----- Records to process

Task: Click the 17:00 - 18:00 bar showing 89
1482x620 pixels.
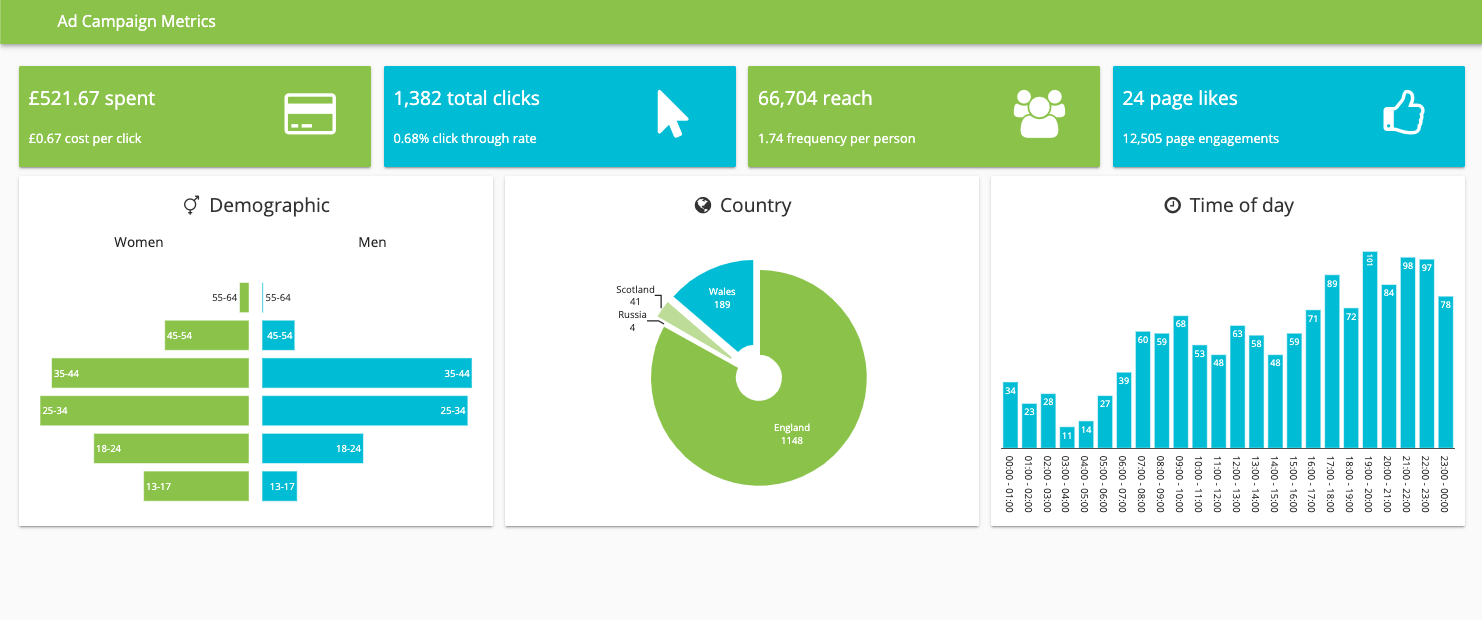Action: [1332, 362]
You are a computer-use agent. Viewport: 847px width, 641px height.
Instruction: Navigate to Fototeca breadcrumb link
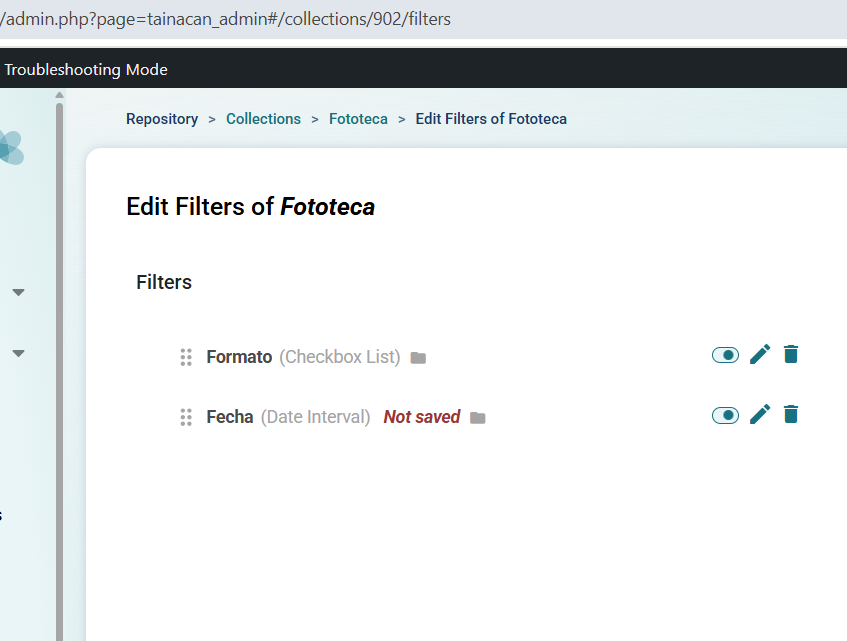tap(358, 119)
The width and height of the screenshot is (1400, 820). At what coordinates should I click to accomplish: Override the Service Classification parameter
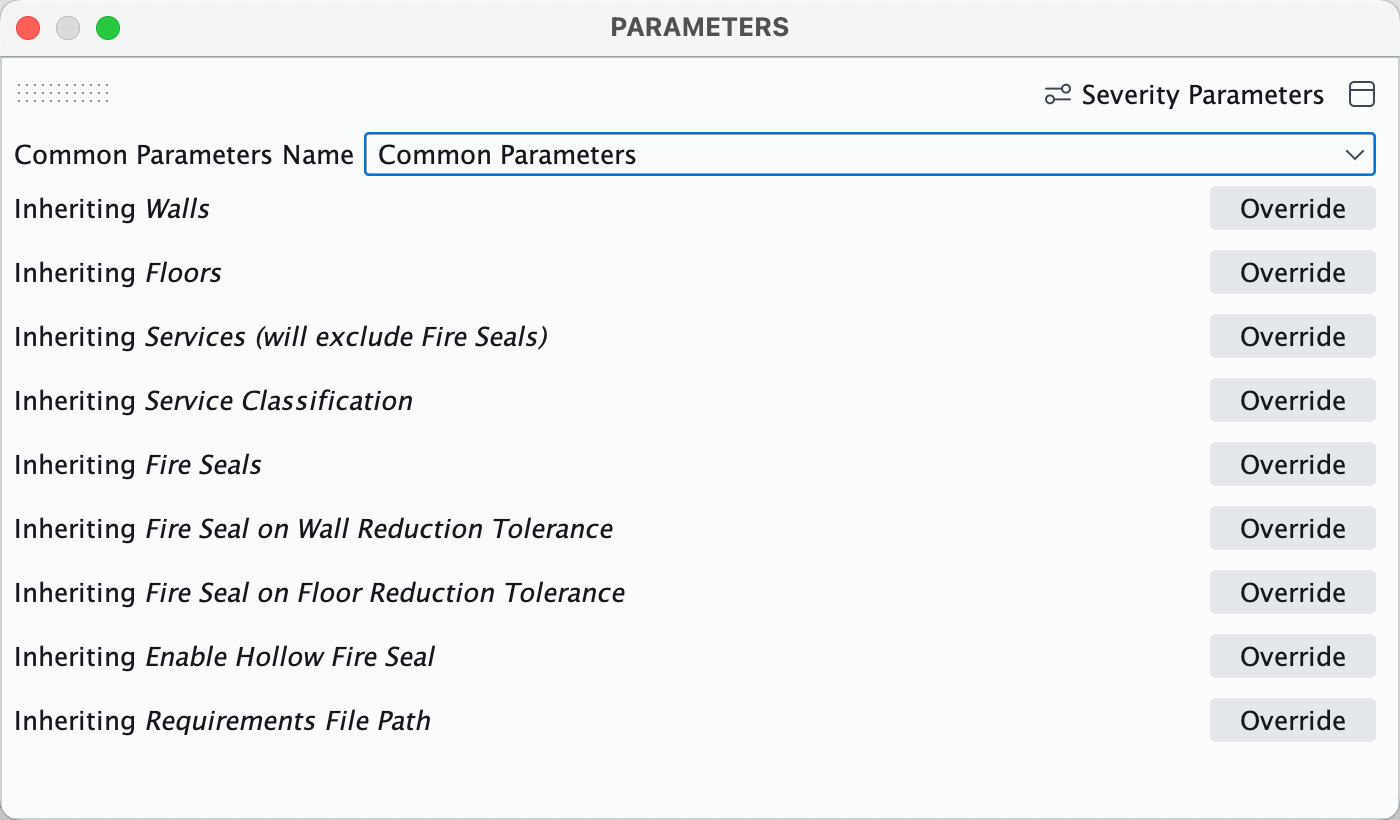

----------

Task item
In the reply, each line of the data must appear exactly as written, and no picture may appear.

Solution below
Task: Click the 17:00 - 18:00 bar showing 89
1482x620 pixels.
Action: [1332, 362]
You are a computer-use agent. Viewport: 847px width, 641px height.
Instruction: Navigate to Fototeca breadcrumb link
tap(358, 119)
The width and height of the screenshot is (1400, 820). At what coordinates should I click to accomplish: Override the Service Classification parameter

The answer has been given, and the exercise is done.